It’s Fed Day! [LIVE POST]

In a couple of hours, the FOMC will wrap up their two-day meeting with an announcement on their decision on if they are going to make adjustments to the Fed funds rate. The Fed funds rate does not directly affect mortgage interest rates (except for HELOCs) however, it does influence the direction of mortgage rates. This is because the Fed’s decision is based on the level of inflation. Mortgage rates react negatively to inflation as mortgage rates are based on bonds (mortgage-backed securities/MBS). So, when the Fed raises the funds rate or keeps the rate unchanged due to inflation being too high, mortgage rates tend to move higher.
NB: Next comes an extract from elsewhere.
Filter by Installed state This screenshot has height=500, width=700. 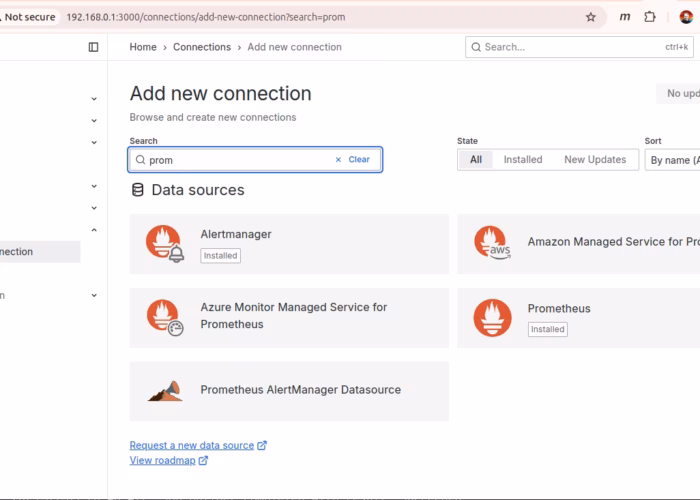522,159
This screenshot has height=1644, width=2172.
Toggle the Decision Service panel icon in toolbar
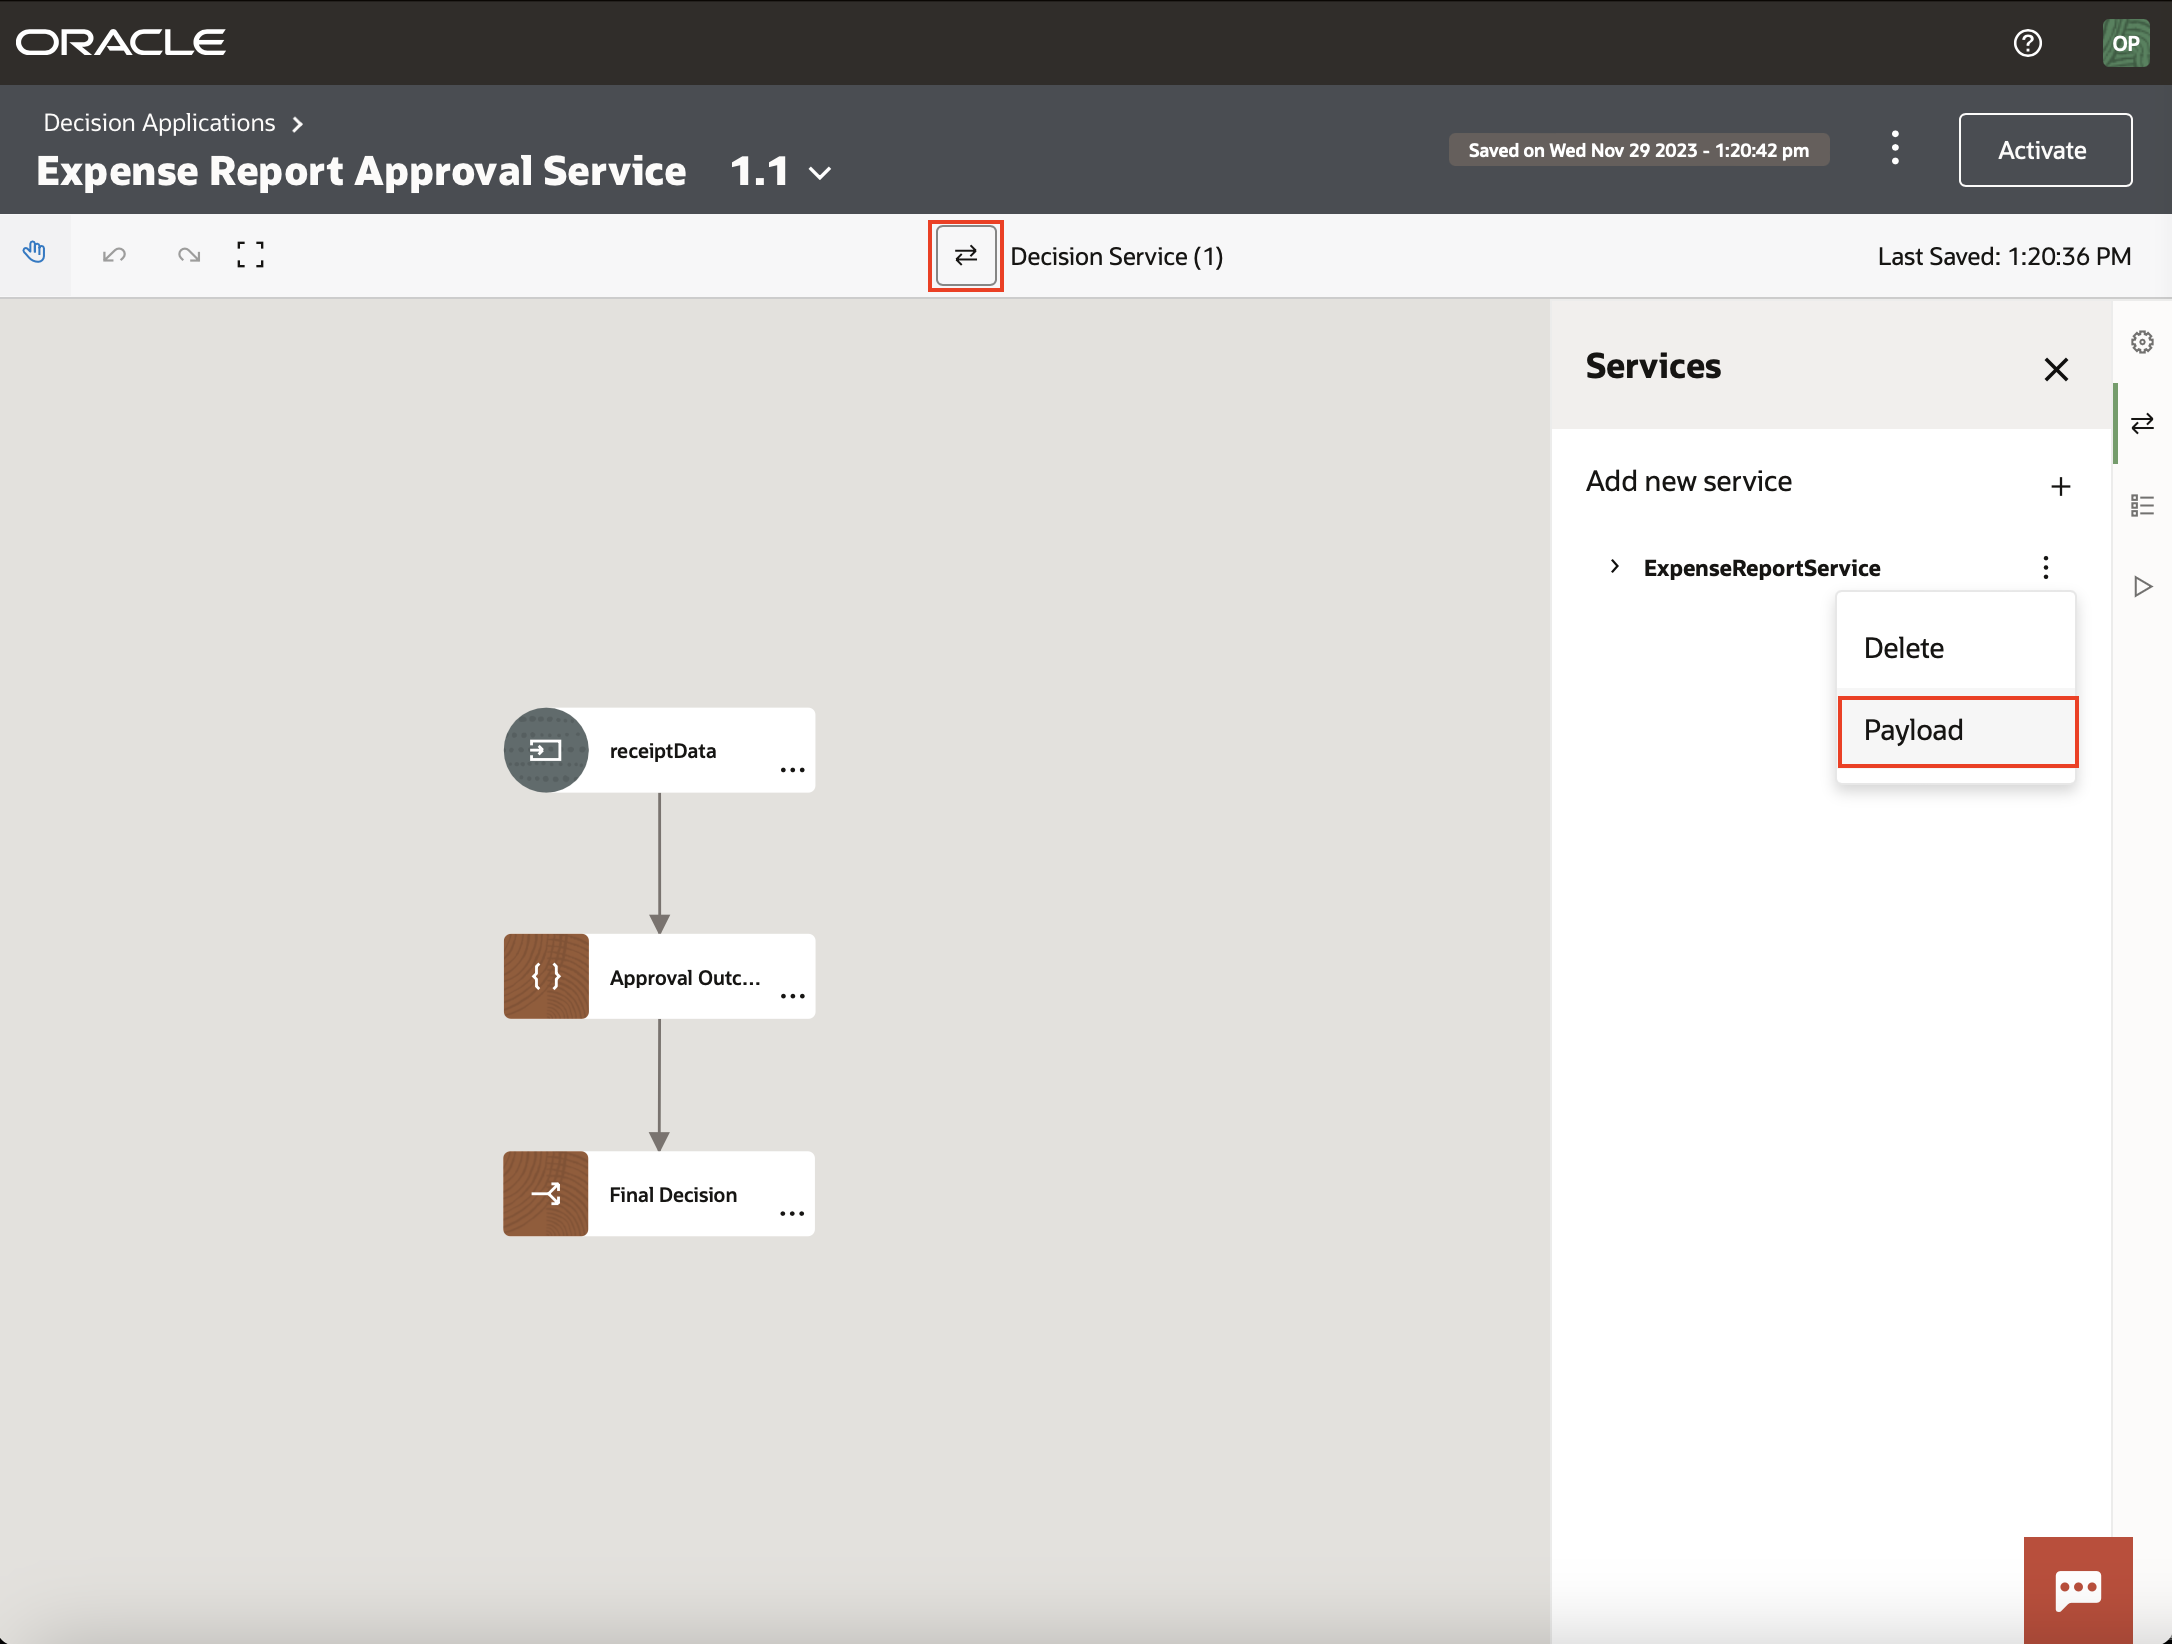click(964, 256)
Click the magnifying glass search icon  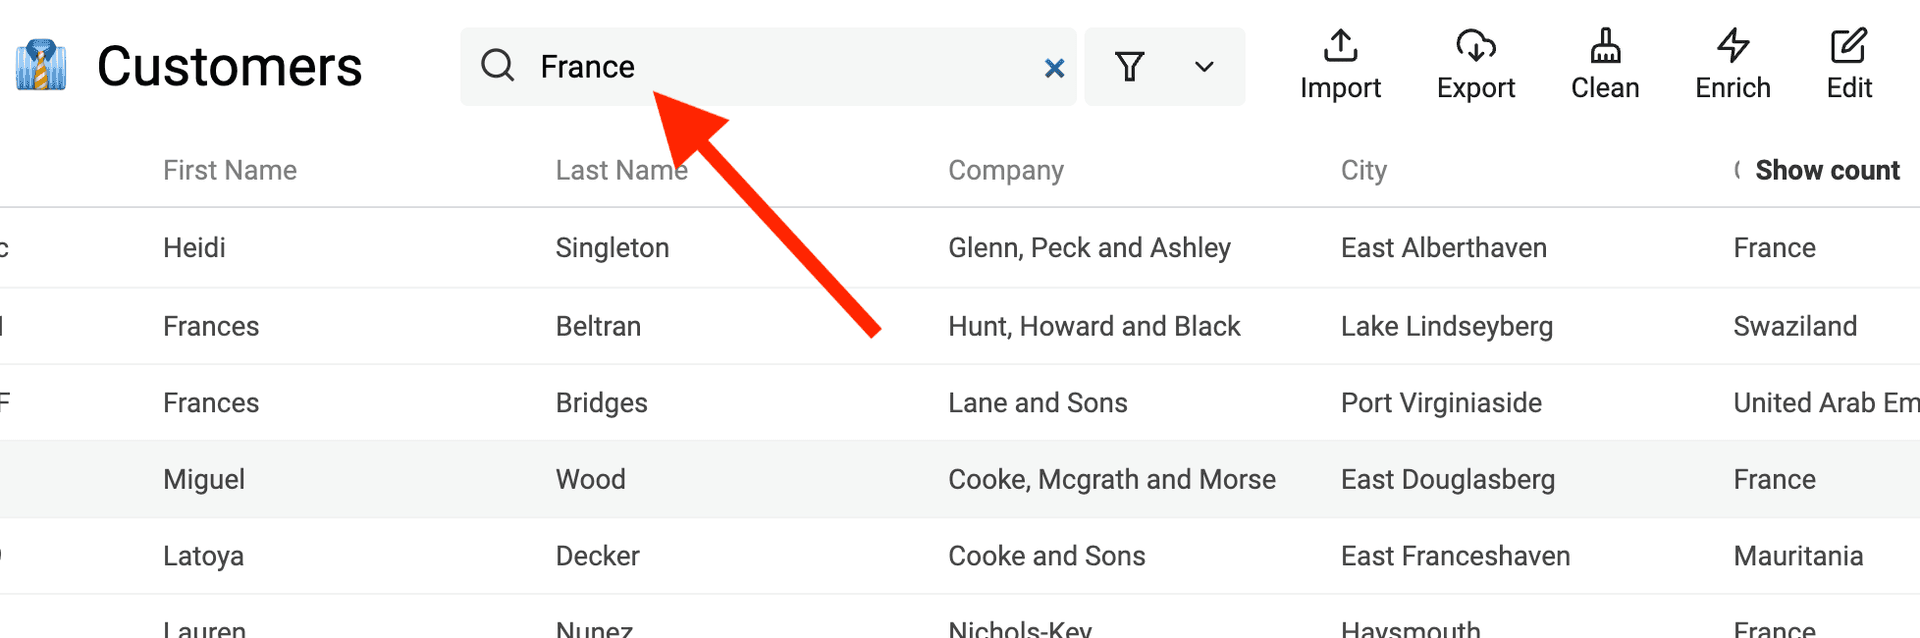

If inflation is in line, we often see mortgage rates improve.

It’s not just the announcement today that will catch the interest of bond traders, it’s what the Fed will say with the prepared announcement, answers to the press, prepared supporting documents and other commentary from FOMC members that may impact mortgage interest rates.

As I’m writing this portion of this post (8:40 am PST), MBS are up about 47 basis points. (If you follow my weekly mortgage updates, this means that we currently have a big green candlestick on the charts which translates to lower mortgage rates). This is because May’s CPI (Consumer Price Index) reported this morning that inflation is showing signs of cooling. Yay! I’m glad this report was released prior the Fed’s announcement and I obviously hope that we continue to have reporting showing inflation is calming.

It is widely anticipated that there will be no change to the Fed funds rate today. The Fed will be releasing the Statement of Economic Projections which includes their “dot plot” that shows when the fed members project moving the funds rate (most likely lowering).

I will continue to update this post throughout the day. Stay tuned!

UPDATE 11:00 AM: The Fed leaves rates unchanged, stating: “The Committee does not expect it will be appropriate to reduce the target range until it has gained greater confidence that inflation is moving sustainably toward 2 percent. In addition, the Committee will continue reducing its holdings of Treasury securities and agency debt and agency mortgage-backed securities.”  MBS (30 year 6%) is trending lower around 36 basis points.